“Su Gaza” e “Immagina” due poesie di Marga
SU GAZA
“Scrivere ancora su Gaza” titola Ennio (*),
e il dolore per l’ancora sfugge ad ogni concetto temporale.
Non c’è un prima, né un dopo ma un eternamente
eterno ripetersi di drammi già visti, già sofferti e ‘ancora’ inutili.
‘Scrivere’. ‘Ancora’. ‘Su Gaza’?
O, forse, dovremmo ‘fare’, ‘qualcosa’, ‘ “in” Gaza’?
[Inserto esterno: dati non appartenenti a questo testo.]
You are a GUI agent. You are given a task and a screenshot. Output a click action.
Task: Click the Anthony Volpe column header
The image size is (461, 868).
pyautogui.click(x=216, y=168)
Oh, no. Andarci no. Come fu andare in Spagna contro il regime di Francisco.
Franco, il dittatore!
Eppure dovremmo andarci. Per vedere atrocità di bambini morti, corpi spappolati
allo stesso infame modo, sia da una parte che dall’altra?
Lasceremo la scena al monologo di Shylock ‘se ci pungete non facciamo sangue’?
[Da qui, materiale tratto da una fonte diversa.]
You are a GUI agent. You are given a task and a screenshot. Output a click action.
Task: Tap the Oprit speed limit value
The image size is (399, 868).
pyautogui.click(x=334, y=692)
che nasconde la tribale Legge della vendetta ‘occhio per occhio e dente per dente’?
Invece che rabbrividire, ci compiaceremo all’astuzia di Porzia, “chi attenta
alla vita di un veneziano pagherà con la sua stessa vita”, così la Legge del Doge?
Ci commuoveremo al fatto che “sotto vi è sempre un uomo, o un insieme di uomini?”
Così il poeta. Ma poi Shakespeare ci avverte, sempre ne Il Mercante di Venezia:
“ci sono maschere che aderiscono alla perfezione al nostro volto: le costruiamo
per dare un’immagine di noi il più limpida e pulita possibile”. E, anche:
“se il mondo è un palcoscenico, ciascuno ha una parte da recitare”, è Antonio a dirlo.
Per noi, oggi, quale sarà la nostra parte?
Bisogna andarci per capire che dobbiamo uscire ‘da Gaza’, dalla sua stretta mortifera.
Uscire perché le appetitose polpette ideologiche ci hanno già avvelenato il pensiero
così che ogni giorno ne abbiamo bisogno di una nuova – Ucraina già dimenticata -.
Polpette composte dalla stessa macelleria: carni di uomini contro altri uomini.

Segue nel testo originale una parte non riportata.